Equine UDP-glucuronosyltransferases and their role in phase II metabolism

• Main Author: Pickwell, Natalie Dawn
• Published: University of Nottingham 2018
• Subjects: QP501 Animal biochemistry
• Online Access: https://ethos.bl.uk/OrderDetails.do?uin=uk.bl.ethos.757533

Metabolism is an essential chemical process and pathway involving multiple reactions. Oxidative or functionalisation reactions dominate phase 1 metabolism and is predominately controlled by the Cytochrome P450s (P450s). Phase 2 reactions are frequently referred to as the detoxification, or elimination, phase. Several families of enzymes are involved, and the largest of these are the Uridine diphosphate 5’-glucuronosyltransferases (UGTs).

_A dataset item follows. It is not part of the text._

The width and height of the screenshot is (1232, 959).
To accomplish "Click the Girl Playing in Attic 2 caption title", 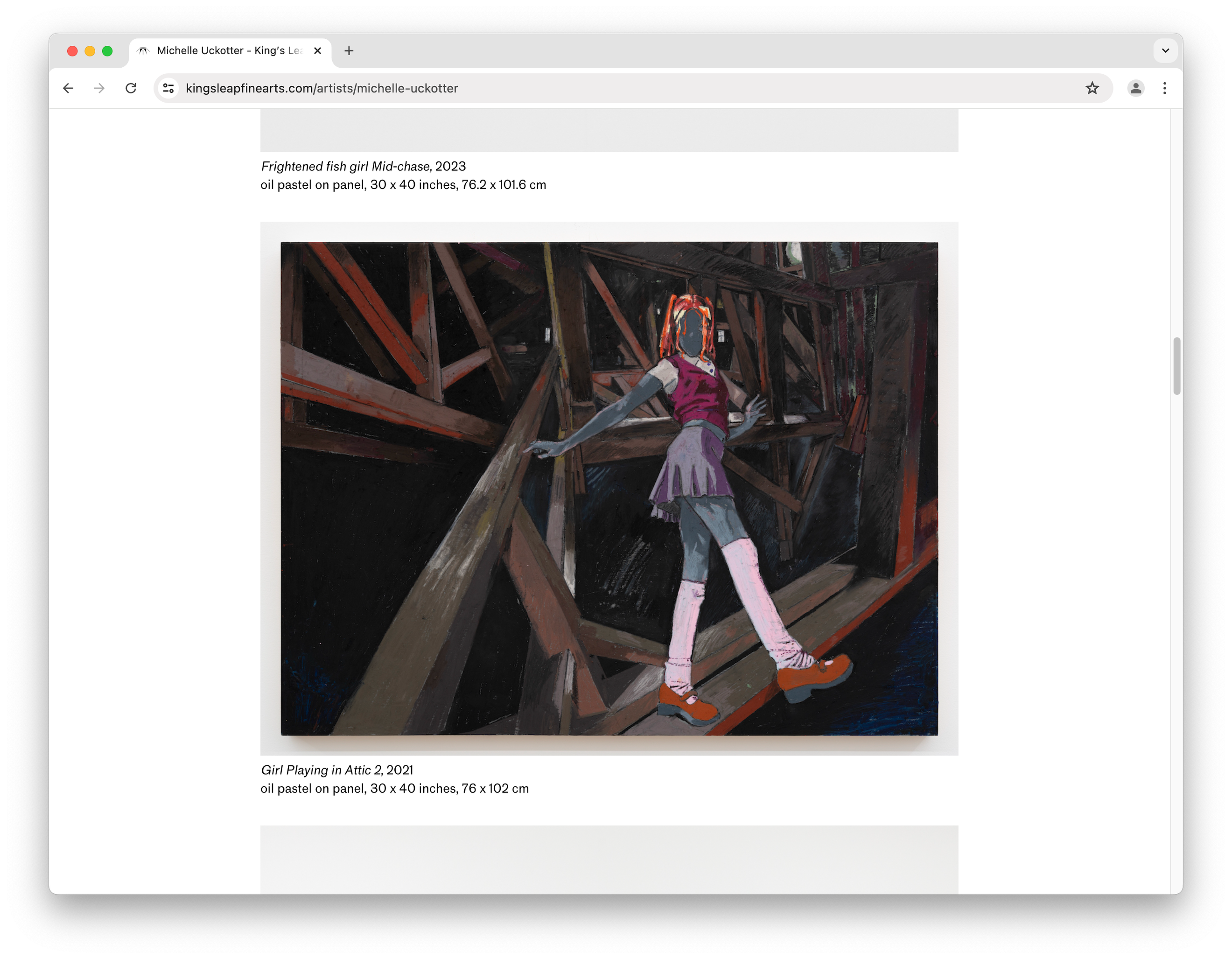I will pos(322,770).
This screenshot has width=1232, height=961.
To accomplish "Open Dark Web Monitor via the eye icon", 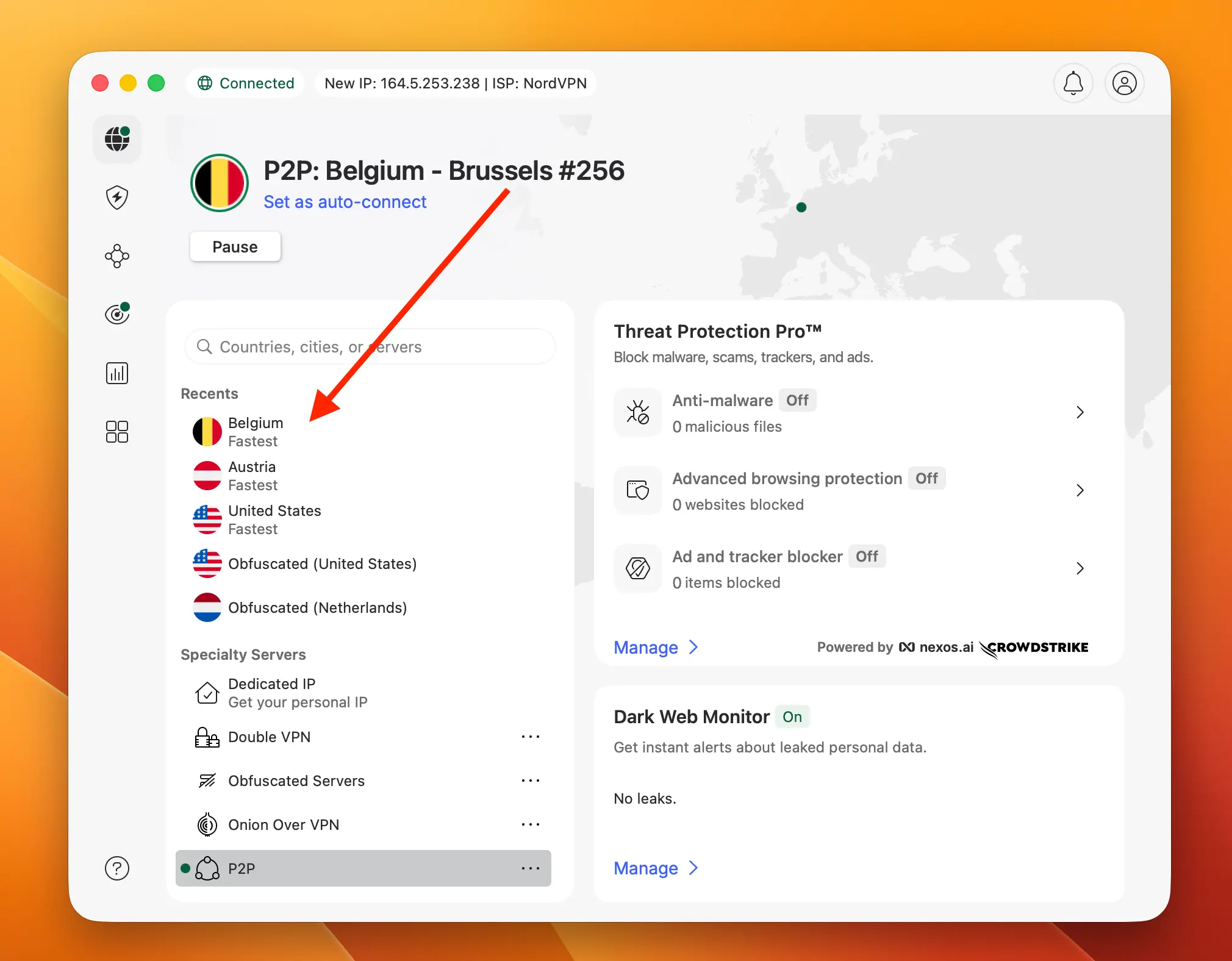I will pyautogui.click(x=117, y=314).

The purpose of this project was to initiate the development of an equine in vitro toolbox, concentrating on the UGTs. This required identification of UGTs in the equine genome. The first step used syntenic analysis which enabled us to utilise relative gene order conservation between species to determine whether the predicted gene encoded a member of the UGT superfamily. Further analysis of sequence relationships provided confidence that the genes under investigation were UGTs, but also allowed us to determine which UGT orthologue we were investigating. PCRs were performed to isolate the genes, and subsequent sequencing enabled the UGTs to be investigated for key features, including signal peptides, signature sequences, transmembrane domains, and dilysine repeats, which are characteristic of this family of membrane-bound proteins. We isolated and characterised five putative equine UGTs. Subsequent analyses indicated these to be orthologous to human UGT1A6, UGT2A3, UGT2B17, and two UGTs orthologous to UGT3A2. Three equine UGT genes were cloned into a vector for the development of functional recombinant proteins. UGT1A6, UGT2A3 and UGT3A2 expression constructs were transfected into Human Embryonic Kidney 293 cells and stable cell lines generated for analysis. Four drugs were assayed to determine the functionality of the recombinant enzymes and individual substrate specificities. Whilst these studies were inconclusive, further work is required to establish function and substrate profile in order to take the first steps towards creating an in vitro toolbox for equine drug metabolism. Expression of UGT1A6 and UGT3A2 was measured in four tissue samples from 12 horses. For both genes, expression levels in the liver were greatest whilst the brain showed negligible expression. Expression levels of both genes in the kidney and lung were similar and lower than levels detected in the liver.